- Division: 5th West
- 1969–70 record: 17–35–24
- Home record: 11–14–13
- Road record: 6–21–11
- Goals for: 197 (9th)
- Goals against: 225 (7th)

Team information
- General manager: Bud Poile (Oct.–Dec.) Keith Allen (Dec.–Apr.)
- Coach: Vic Stasiuk
- Captain: Ed Van Impe
- Alternate captains: Dick Cherry Unknown
- Arena: Spectrum
- Average attendance: 13,372
- Minor league affiliates: Quebec Aces Flint Generals Jersey Devils

Team leaders
- Goals: Gary Dornhoefer (26)
- Assists: Andre Lacroix (36)
- Points: Andre Lacroix (58)
- Penalty minutes: Earl Heiskala (171)
- Plus/minus: Simon Nolet (+12)
- Wins: Bernie Parent (13)
- Goals against average: Bernie Parent (2.80)

= 1969–70 Philadelphia Flyers season =

NHL hockey team season

The 1969–70 Philadelphia Flyers season was the franchise's third season in the National Hockey League (NHL). The Flyers missed the playoffs for the first time in franchise history, setting a team record for fewest wins and an NHL record for most ties.

==Off-season==
On May 20, 1969, Keith Allen was named vice president and assistant general manager of the team and replaced as head coach by Vic Stasiuk. Stasiuk spent the previous two seasons as the head coach of the Quebec Aces, the Flyers American Hockey League affiliate.

* [DATA EXCERPTS]:
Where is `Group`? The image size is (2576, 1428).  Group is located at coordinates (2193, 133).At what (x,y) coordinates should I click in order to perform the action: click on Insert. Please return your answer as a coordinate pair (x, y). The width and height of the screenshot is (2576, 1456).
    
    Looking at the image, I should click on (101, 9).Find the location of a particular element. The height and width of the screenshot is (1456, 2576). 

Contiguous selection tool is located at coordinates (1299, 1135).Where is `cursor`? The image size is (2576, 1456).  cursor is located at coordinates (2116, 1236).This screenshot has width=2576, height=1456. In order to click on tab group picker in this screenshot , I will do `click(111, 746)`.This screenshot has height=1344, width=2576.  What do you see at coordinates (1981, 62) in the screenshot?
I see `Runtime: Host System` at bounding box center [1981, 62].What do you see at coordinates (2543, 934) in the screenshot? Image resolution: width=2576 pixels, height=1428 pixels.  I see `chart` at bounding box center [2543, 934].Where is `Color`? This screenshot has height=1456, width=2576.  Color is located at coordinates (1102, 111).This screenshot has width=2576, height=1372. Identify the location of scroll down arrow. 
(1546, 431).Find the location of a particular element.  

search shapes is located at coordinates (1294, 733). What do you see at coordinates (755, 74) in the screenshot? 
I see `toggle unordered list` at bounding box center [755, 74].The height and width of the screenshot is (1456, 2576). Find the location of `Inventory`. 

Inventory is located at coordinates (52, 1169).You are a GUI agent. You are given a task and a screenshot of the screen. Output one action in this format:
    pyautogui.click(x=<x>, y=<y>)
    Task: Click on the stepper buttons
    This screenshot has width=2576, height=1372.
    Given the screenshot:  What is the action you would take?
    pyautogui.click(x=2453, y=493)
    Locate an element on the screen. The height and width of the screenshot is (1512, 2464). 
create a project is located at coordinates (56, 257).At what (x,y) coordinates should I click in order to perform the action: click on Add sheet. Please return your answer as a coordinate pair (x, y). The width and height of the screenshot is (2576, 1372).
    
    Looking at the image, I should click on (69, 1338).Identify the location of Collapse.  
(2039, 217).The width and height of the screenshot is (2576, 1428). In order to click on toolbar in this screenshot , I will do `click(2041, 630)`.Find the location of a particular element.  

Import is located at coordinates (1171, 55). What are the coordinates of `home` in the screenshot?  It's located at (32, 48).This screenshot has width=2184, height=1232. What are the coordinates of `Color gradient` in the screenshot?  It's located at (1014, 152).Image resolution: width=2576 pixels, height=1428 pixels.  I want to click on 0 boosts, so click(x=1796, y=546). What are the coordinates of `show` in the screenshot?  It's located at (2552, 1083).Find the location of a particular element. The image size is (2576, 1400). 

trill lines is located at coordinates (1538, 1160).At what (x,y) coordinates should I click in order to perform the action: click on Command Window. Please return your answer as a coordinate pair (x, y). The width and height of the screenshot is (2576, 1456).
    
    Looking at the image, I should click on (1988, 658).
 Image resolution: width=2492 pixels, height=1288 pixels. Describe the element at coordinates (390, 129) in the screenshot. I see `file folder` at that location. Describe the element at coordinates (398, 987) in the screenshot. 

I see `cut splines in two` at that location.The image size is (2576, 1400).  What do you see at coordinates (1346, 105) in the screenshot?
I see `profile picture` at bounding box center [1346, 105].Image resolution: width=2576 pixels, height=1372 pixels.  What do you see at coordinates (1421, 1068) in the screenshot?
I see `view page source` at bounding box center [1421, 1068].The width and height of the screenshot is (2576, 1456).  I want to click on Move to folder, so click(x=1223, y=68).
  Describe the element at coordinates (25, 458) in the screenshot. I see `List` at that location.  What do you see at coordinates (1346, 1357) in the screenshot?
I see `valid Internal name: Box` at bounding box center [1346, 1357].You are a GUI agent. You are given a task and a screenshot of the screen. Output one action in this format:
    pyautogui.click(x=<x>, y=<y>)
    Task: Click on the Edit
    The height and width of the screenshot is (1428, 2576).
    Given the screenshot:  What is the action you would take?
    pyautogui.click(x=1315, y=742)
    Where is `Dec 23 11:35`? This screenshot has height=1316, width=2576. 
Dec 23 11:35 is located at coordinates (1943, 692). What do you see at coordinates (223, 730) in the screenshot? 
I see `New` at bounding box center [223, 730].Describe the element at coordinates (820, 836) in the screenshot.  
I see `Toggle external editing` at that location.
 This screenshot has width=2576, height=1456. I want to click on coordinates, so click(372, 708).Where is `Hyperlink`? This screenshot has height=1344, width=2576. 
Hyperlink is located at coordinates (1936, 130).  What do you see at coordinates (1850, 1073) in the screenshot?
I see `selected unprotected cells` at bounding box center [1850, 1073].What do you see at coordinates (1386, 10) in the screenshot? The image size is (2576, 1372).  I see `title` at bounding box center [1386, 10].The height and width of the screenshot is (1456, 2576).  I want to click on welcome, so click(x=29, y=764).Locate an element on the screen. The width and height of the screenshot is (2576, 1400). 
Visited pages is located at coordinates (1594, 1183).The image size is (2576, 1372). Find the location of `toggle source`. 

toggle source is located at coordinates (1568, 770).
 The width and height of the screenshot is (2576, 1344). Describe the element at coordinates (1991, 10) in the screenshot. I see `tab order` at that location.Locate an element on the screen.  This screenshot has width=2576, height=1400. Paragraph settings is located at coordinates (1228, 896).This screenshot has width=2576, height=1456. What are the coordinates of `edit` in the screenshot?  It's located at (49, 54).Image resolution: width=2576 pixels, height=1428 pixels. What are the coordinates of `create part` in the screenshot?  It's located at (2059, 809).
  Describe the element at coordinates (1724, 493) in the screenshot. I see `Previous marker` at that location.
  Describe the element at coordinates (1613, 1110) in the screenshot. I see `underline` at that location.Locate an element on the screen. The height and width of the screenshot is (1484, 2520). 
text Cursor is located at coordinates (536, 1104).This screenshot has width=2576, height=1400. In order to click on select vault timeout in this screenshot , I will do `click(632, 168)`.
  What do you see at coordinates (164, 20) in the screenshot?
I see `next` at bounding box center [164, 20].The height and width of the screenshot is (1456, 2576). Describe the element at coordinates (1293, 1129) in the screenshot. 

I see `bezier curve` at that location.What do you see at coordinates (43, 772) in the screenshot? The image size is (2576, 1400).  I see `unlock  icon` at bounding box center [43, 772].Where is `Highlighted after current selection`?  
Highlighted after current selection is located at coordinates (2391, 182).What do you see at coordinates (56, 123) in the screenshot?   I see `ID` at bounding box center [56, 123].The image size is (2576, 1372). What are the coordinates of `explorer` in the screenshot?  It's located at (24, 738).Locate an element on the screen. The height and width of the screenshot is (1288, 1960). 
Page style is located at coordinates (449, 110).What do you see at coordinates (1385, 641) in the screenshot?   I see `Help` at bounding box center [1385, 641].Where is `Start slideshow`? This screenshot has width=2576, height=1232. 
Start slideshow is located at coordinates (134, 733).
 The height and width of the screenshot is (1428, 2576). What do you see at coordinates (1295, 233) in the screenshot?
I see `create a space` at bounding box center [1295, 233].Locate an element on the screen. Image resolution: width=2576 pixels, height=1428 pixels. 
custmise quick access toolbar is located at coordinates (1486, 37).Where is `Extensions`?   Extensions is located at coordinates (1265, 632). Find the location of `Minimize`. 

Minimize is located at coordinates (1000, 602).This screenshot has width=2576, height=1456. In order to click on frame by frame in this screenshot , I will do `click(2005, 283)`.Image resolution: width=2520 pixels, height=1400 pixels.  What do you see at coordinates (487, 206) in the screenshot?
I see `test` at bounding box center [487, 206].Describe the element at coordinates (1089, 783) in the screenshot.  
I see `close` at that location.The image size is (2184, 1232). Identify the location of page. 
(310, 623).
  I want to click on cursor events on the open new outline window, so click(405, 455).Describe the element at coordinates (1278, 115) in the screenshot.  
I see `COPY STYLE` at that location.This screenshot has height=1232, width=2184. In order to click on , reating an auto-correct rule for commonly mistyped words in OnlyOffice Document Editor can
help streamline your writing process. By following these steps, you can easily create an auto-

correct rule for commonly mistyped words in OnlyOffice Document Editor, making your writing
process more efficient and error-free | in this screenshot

* [EXPLORE THE MATERIAL]:
(A) In the Flyers season summary, what arena is listed for the team?
(B) Copy the part of the Flyers season summary starting at "Team leaders" and ending at "Bernie Parent (2.80)".
The data after the Flyers season summary is separate material and has nothing to do with it.

* [RESPONSES PER TASK]:
(A) The Spectrum.

(B)
Team leaders
- Goals: Gary Dornhoefer (26)
- Assists: Andre Lacroix (36)
- Points: Andre Lacroix (58)
- Penalty minutes: Earl Heiskala (171)
- Plus/minus: Simon Nolet (+12)
- Wins: Bernie Parent (13)
- Goals against average: Bernie Parent (2.80)